--- Texte à étudier ---
◆ ◆ ◆ ◆ ◆ ◆ ◆
Qui a tué
Laura Hunt, une ravissante jeune femme qui doit une partie de sa notoriété au
chroniqueur Waldo Lydecker ? L'inspecteur Mark McPherson mène l'enquête et
interroge notamment Lydecker, qui considère Laura non seulement comme sa
création, mais aussi comme un être lui appartenant.
« Laura »
est certainement l’un des films les plus réussit d’Otto Preminger, d’abord
parce qu’il s’est battu « bec et ongle » pour imposer ses choix,
notamment autour des décors, du style du film qui se veut un mélange de
plusieurs styles de narration policière, avec une dominante inspirée d’Agatha
Christie. Le réalisateur a voulu des décors chargés qui rappelle un peu
l’univers des romans policiers anglo-saxons comme dans la description de
l’univers d’Hercule Poirot. Les décors fourmillent d’éléments et chacun ont une place bien
précise dans l’histoire jusqu’à la clé de l’énigme qui passe de manière récurrente
devant les yeux des spectateurs, sans pour autant susciter un intérêt direct.
Mais la
réussite de « Laura » ne s’arrête pas là, elle perdure dans
l’approche des personnages avec une peinture jouant sur les ambiguïtés des uns
et des autres, à l’image de Waldo Lydecker, écrivain, journaliste riche et
amoureux fou de Laura, premier suspect, dans l’affaire de ce meurtre par
l’exclusivité parfois obsessionnelle qu’il entretenait avec la victime, une
obsession qui l’obligeait à évincer chacun de ses amants, tout en laissant
planer un doute sur les raisons de ce combat acharné. Et puis il y a
l’inspecteur Mark McPherson, qui n’est
pas sans rappeler bien évidemment Humphrey Bogart avec cet air rugueux, un brin
mystérieux, dont l’ambiguïté joue sur les rapports qu’il entretient avec la
victime, dont il ne connait au départ que le portrait, mais qui semble le
fasciner comme une obsession.
◆ ◆ ◆ ◆ ◆ ◆ ◆
--- Données sources ---
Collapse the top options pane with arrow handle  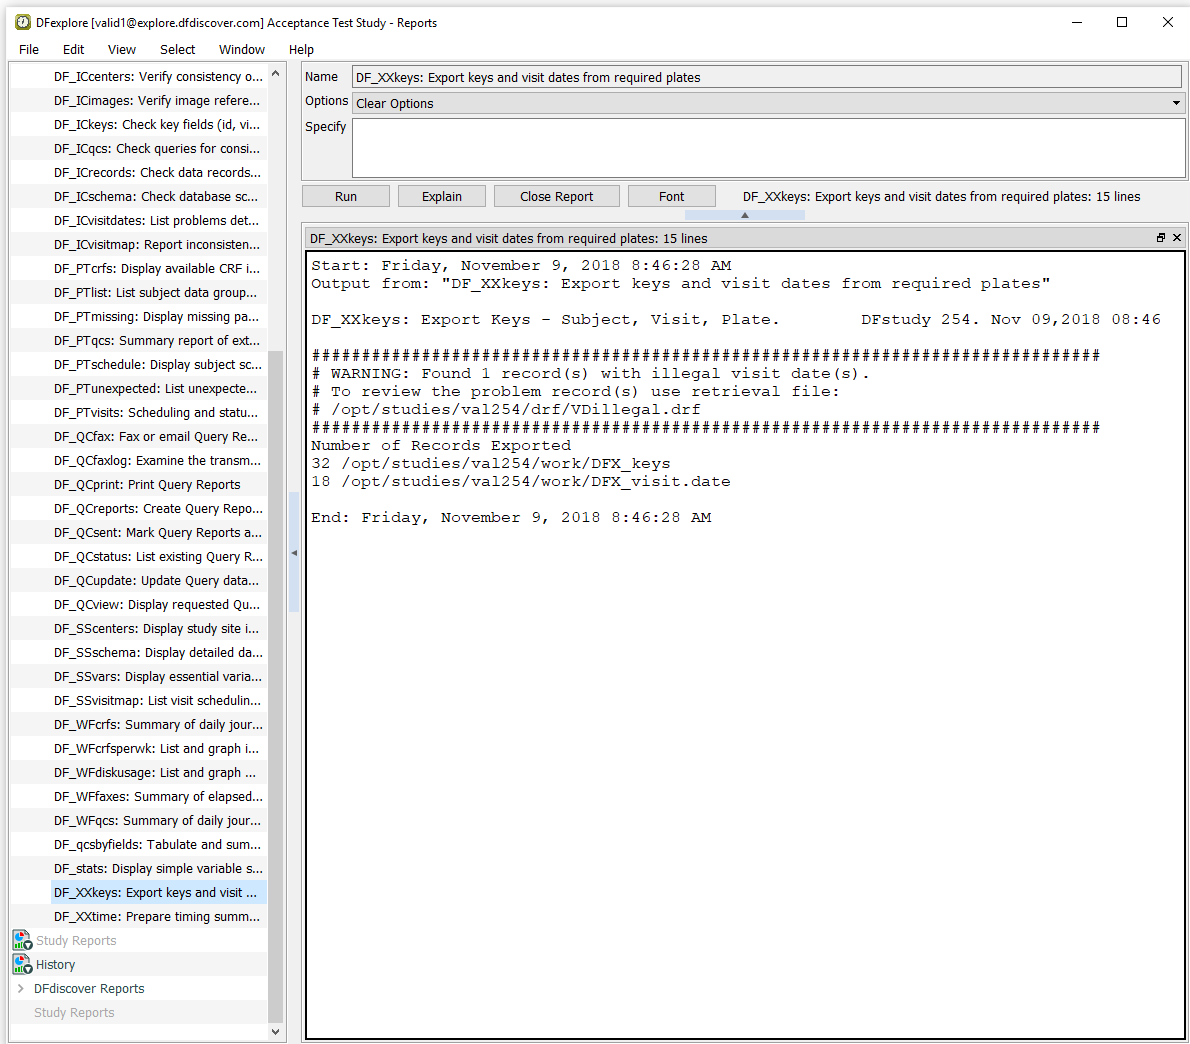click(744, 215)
◆ ◆ ◆ ◆ ◆ ◆ ◆
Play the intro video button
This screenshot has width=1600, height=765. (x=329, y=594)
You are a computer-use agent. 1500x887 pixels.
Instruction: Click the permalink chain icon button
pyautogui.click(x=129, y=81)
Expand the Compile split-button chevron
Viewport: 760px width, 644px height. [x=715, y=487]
◆ ◆ ◆ ◆ ◆ ◆ ◆
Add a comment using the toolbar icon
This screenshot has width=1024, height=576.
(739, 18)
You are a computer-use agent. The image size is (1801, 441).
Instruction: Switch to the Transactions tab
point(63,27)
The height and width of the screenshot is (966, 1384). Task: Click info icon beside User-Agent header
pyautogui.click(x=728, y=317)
◆ ◆ ◆ ◆ ◆ ◆ ◆
--- Série de consignes ---
1) Restituez à l'identique le passage de la critique du film « Laura » qui va de « est certainement l’un » à « un intérêt direct. ».
2) Reprenez la critique du film « Laura » à l'endroit où elle s'arrête et poursuivez-la.
Les lignes n'ont aucun rôle à jouer dans ce travail.

--- Corrigé des exercices ---
1)
est certainement l’un des films les plus réussit d’Otto Preminger, d’abord
parce qu’il s’est battu « bec et ongle » pour imposer ses choix,
notamment autour des décors, du style du film qui se veut un mélange de
plusieurs styles de narration policière, avec une dominante inspirée d’Agatha
Christie. Le réalisateur a voulu des décors chargés qui rappelle un peu
l’univers des romans policiers anglo-saxons comme dans la description de
l’univers d’Hercule Poirot. Les décors fourmillent d’éléments et chacun ont une place bien
précise dans l’histoire jusqu’à la clé de l’énigme qui passe de manière récurrente
devant les yeux des spectateurs, sans pour autant susciter un intérêt direct.

2)
Mais Otto
Preminger ne s’est pas arrêter à simplement réaliser un nouveau film, il en a
réinventer les codes , en jouant en permanence sur les ambiances, renouvelant
les codes du huit clos, pour donner cet atmosphère si particulière au film,
quasiment obsessionnel pour le spectateur. Le film se construit en toute
simplicité, avec des indices disséminés tout au long du film pour un final renversant.
On finit avec le pari d’Otto Preminger d’avoir imposé Gene Tierney, déjà en lutte contre la maladie qui mettait en péril sa santé mentale. L’actrice
est rayonnante et hypnotise radicalement l’écran. Ses apparitions sont
quasiment fantasmagoriques. Le talent n’a jamais été aussi présent, le trait le
plus sensiblement effacé est celui de la tragédie théâtrale dont les acteurs
abusaient à l’époque. Pourtant le réalisateur joue clairement la carte du théâtre
dans sa mise en scène, avec des décors soignés et mise en valeur pour mettre en
lumière l’histoire et devenir l’une des clés de la mise en scène.
En conclusion,
« Laura » est certainement l’un des plus grands chef-d’œuvres d’Otto
Preminger, qui permet à Gene Tierney de littéralement rayonner dans un film qui
se permet au passage de renouveler le genre du film noir.